Christian Science Monitor:

When Jose Padilla was taken into custody at Chicago's O'Hare airport in 2002, government officials announced with great fanfare that he was plotting with Al Qaeda to detonate a radiological "dirty bomb" in a major US city.

Now, five years later, Mr. Padilla is about to stand trial in federal court here. But there is no mention of a dirty bomb plot anywhere in the case.

It is not an oversight. A criminal trial is not intended to be a history lesson. Instead, to protect Padilla's right to a fair trial, the case against him is based on a much more skimpy presentation of evidence.

The omission illustrates a fundamental tension between the Bush administration's iron-fisted approach to intelligence gathering in the war on terror and a US citizen's entitlement to constitutional and other protections of the criminal-justice system.

The alleged dirty-bomb plot was uncovered through the use of coercive interrogation tactics – torture according to Padilla and others – which renders the information too unreliable to be admitted in an American court. As a result, federal prosecutors were forced to build their Miami conspiracy case using evidence obtained through noncoercive means and investigative methods that did not violate core constitutional guarantees.

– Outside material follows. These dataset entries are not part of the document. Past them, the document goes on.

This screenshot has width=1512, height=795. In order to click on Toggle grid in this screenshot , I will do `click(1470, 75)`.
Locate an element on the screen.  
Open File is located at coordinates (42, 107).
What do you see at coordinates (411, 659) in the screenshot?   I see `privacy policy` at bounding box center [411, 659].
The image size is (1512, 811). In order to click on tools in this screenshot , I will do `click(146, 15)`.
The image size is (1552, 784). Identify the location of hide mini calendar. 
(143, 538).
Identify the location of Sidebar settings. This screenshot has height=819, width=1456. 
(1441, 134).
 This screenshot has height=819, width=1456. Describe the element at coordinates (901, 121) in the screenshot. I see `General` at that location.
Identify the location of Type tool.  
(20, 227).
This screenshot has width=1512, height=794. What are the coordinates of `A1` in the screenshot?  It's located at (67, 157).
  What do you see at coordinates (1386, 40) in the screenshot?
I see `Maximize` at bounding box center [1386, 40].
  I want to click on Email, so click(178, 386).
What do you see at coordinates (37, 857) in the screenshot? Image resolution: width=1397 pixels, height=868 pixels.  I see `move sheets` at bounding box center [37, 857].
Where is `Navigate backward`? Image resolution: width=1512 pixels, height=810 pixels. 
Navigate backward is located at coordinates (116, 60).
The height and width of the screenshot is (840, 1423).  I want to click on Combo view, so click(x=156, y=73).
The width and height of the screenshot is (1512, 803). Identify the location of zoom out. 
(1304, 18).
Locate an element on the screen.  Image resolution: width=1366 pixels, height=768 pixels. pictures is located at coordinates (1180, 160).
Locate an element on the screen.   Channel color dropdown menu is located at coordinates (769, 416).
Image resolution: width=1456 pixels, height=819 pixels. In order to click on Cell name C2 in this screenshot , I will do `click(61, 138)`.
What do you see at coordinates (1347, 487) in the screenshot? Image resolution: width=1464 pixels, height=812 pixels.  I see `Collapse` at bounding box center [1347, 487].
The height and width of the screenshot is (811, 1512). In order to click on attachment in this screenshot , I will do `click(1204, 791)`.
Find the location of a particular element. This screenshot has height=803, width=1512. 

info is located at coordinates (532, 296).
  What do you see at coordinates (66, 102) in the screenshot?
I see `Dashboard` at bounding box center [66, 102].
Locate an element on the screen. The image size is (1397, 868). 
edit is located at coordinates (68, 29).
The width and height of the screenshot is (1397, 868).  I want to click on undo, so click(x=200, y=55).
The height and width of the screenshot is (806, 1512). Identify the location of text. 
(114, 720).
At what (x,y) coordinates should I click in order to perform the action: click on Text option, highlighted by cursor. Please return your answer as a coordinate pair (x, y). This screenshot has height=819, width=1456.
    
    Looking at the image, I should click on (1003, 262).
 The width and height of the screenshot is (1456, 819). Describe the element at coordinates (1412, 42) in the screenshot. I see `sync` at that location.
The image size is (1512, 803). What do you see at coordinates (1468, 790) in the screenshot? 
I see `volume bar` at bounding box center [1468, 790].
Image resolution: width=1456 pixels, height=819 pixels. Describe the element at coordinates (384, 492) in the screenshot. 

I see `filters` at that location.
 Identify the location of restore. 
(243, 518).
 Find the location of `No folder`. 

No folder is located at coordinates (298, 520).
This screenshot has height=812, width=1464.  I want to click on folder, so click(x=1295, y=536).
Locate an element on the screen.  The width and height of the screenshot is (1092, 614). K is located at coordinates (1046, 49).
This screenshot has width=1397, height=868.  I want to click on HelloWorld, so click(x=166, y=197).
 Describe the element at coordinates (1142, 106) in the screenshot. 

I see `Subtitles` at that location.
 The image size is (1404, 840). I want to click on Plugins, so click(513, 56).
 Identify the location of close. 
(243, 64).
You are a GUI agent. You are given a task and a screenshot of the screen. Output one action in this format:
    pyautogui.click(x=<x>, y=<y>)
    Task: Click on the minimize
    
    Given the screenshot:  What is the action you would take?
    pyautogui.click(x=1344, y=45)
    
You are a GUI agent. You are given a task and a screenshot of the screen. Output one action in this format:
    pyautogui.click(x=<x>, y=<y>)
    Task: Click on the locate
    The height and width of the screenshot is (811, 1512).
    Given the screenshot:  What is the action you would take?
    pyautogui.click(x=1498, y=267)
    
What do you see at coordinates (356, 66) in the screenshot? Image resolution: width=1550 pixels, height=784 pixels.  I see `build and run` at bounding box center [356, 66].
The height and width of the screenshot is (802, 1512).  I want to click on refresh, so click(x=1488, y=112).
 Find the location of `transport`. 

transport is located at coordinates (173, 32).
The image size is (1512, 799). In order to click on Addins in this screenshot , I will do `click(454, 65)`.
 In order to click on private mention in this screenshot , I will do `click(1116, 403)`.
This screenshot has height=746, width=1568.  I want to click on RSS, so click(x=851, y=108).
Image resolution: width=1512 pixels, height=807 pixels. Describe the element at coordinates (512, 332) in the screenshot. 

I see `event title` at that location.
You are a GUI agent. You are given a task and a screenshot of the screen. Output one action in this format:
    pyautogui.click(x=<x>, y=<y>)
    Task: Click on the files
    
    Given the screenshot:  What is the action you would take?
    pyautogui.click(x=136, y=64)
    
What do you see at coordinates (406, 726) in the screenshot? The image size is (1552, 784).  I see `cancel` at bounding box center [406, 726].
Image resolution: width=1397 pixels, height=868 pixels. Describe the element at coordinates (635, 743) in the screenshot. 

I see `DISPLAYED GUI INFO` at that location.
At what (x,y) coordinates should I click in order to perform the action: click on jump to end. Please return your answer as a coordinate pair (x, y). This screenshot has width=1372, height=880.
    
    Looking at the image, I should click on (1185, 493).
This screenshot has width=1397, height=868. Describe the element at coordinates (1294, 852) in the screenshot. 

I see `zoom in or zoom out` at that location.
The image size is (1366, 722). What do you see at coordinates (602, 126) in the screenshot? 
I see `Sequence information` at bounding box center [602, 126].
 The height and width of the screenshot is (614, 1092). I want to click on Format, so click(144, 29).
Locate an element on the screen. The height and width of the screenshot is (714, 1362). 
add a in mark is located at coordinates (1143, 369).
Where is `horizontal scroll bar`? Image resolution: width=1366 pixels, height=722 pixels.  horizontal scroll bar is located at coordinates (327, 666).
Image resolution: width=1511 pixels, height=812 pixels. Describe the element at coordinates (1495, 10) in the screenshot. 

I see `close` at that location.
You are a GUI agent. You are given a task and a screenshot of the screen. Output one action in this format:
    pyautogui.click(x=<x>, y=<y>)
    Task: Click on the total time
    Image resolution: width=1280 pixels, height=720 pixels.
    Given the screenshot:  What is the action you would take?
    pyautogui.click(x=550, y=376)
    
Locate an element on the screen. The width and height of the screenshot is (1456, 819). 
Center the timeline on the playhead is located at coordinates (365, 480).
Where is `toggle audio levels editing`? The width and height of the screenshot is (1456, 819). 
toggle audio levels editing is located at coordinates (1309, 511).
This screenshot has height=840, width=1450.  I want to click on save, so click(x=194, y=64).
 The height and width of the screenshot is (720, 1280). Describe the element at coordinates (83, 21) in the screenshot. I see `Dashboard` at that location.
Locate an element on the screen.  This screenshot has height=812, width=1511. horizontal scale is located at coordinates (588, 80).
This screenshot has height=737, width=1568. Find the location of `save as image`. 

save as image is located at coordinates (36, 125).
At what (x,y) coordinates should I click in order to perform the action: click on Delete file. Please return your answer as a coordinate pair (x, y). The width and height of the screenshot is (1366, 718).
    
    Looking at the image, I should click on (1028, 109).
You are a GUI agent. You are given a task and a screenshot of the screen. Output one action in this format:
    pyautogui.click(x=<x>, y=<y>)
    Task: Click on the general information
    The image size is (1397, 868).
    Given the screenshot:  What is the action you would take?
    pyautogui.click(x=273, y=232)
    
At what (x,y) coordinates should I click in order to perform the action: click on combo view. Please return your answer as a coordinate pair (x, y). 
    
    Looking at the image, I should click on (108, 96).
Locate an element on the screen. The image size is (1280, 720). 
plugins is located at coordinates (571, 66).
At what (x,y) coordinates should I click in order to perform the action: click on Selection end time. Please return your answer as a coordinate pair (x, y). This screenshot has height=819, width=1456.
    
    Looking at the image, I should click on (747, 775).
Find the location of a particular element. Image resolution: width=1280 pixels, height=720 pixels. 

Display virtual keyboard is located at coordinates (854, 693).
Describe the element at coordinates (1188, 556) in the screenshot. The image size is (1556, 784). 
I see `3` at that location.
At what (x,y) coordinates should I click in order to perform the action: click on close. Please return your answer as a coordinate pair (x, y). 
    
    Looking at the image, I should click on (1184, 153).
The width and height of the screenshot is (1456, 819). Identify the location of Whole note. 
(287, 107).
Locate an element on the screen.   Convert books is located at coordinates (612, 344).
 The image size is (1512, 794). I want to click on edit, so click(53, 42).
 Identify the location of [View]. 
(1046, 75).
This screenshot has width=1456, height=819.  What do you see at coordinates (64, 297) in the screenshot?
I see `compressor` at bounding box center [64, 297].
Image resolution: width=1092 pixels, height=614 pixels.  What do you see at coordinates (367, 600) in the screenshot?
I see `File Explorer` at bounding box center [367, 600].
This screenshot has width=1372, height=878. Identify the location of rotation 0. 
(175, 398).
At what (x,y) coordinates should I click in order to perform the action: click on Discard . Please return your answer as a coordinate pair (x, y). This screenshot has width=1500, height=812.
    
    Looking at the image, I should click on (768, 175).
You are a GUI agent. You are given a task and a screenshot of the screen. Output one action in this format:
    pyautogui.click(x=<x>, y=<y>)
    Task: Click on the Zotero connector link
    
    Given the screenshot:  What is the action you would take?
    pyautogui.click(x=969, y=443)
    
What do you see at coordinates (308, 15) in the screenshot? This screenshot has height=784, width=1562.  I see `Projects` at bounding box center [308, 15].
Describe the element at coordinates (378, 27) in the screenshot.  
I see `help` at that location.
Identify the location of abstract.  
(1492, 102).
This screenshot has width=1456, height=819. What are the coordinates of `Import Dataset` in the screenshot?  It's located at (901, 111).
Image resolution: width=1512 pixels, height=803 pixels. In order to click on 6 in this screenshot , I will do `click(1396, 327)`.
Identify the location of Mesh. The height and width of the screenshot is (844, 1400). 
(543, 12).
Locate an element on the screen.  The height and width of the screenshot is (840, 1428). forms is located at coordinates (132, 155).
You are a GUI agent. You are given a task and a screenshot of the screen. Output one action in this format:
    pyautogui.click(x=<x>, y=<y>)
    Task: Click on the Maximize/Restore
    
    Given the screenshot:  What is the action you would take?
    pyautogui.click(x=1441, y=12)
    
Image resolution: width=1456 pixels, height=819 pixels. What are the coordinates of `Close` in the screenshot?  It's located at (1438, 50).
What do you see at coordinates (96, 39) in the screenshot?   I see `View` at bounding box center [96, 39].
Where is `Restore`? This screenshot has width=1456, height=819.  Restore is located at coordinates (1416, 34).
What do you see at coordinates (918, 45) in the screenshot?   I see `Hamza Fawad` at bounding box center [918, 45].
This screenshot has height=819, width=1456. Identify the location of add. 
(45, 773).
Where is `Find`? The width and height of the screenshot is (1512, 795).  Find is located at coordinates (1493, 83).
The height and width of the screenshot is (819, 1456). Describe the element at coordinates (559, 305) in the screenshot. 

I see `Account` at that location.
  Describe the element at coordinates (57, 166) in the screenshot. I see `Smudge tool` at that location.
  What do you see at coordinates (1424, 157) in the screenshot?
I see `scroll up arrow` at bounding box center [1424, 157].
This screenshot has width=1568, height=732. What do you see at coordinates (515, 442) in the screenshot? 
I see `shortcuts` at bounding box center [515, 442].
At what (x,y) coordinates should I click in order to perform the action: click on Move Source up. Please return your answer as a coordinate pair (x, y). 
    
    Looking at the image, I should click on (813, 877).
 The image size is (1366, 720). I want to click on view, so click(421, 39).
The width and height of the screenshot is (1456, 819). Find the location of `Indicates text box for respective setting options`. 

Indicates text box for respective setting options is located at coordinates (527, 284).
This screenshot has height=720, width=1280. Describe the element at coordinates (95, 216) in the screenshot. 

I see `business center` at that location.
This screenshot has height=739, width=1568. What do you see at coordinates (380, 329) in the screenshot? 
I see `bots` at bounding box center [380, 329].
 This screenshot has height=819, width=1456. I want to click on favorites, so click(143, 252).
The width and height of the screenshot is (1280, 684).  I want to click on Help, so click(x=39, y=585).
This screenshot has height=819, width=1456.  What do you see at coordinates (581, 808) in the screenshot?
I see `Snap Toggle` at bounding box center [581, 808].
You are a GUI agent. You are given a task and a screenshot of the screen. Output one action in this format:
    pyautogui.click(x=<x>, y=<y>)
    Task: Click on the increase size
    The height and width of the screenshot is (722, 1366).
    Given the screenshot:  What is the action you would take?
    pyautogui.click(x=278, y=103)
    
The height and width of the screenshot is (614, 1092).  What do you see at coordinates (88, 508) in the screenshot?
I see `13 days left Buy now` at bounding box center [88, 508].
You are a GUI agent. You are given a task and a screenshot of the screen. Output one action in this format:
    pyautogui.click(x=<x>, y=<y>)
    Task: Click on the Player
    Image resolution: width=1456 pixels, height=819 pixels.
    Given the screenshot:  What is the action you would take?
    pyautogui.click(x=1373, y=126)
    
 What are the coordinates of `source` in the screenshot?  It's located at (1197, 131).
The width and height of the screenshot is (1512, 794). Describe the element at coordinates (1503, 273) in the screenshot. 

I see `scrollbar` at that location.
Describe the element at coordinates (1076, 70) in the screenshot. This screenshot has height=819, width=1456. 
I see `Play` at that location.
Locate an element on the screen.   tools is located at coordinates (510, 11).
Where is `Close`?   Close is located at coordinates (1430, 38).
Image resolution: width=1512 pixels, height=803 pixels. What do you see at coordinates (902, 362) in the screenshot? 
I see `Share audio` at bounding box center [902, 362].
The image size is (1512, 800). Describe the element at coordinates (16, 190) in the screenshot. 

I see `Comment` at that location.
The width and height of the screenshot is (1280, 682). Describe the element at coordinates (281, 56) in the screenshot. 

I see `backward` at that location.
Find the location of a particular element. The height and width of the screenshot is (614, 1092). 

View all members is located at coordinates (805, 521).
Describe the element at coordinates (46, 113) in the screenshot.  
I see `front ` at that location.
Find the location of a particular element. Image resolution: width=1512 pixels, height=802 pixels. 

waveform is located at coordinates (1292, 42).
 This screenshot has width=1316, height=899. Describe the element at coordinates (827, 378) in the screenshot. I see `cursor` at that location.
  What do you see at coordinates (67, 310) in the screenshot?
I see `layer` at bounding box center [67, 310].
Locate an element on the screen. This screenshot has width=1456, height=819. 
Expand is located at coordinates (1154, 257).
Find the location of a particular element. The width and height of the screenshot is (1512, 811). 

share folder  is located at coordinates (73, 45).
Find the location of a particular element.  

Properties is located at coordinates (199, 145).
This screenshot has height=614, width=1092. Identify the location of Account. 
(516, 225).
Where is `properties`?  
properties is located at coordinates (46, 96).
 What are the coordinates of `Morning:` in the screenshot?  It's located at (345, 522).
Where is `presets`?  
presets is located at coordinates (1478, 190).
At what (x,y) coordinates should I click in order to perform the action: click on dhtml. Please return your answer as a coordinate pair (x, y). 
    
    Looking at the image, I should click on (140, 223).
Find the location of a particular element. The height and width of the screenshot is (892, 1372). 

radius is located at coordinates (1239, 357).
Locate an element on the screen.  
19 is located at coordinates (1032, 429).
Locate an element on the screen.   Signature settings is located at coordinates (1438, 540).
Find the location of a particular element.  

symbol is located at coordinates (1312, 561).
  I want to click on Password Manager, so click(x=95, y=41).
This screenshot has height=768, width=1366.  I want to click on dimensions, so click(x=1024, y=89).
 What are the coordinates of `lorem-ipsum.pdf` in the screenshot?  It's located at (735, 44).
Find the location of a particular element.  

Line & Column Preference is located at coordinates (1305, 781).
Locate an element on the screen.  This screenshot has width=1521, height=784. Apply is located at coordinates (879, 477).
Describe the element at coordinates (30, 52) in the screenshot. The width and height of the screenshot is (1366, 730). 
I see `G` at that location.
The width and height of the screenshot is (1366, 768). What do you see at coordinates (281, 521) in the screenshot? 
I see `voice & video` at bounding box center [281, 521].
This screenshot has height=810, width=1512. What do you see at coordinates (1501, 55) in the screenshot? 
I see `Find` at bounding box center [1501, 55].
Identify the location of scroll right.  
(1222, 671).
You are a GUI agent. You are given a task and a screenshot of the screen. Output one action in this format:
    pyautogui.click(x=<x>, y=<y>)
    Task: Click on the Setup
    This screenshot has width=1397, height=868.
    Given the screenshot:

Barring the dirty bomb and other improperly obtained evidence from the criminal case has greatly complicated prosecution efforts to win a conviction and potentially put Padilla behind bars for the rest of his life.

...

Unlike most terror-conspiracy cases, the case against Padilla and his two co-defendants does not focus on any particular plot or attack. Instead, prosecutors say the defendants violated US law by participating in a North American support cell that sent money and recruits to a wide variety of radical Muslim groups overseas. It is the overseas Muslim groups that engaged in violent jihad, or holy war.

...

The defendants deny that they supported violence. They say that they were helping fellow Muslims in need.

...

Padilla was found after the interrogation of al Qaeda leaders like KSM. Calling KSM or other detainees as witnesses is out of the question. Thus the case is reduced to issues that will not have to reveal how the intelligence was obtained. This highlights the problem of the lawfare method of dealing with the enemy. It would make more sense to hold Padilla at Gitmo for the duration of the war as we have done in past wars with captured enemies.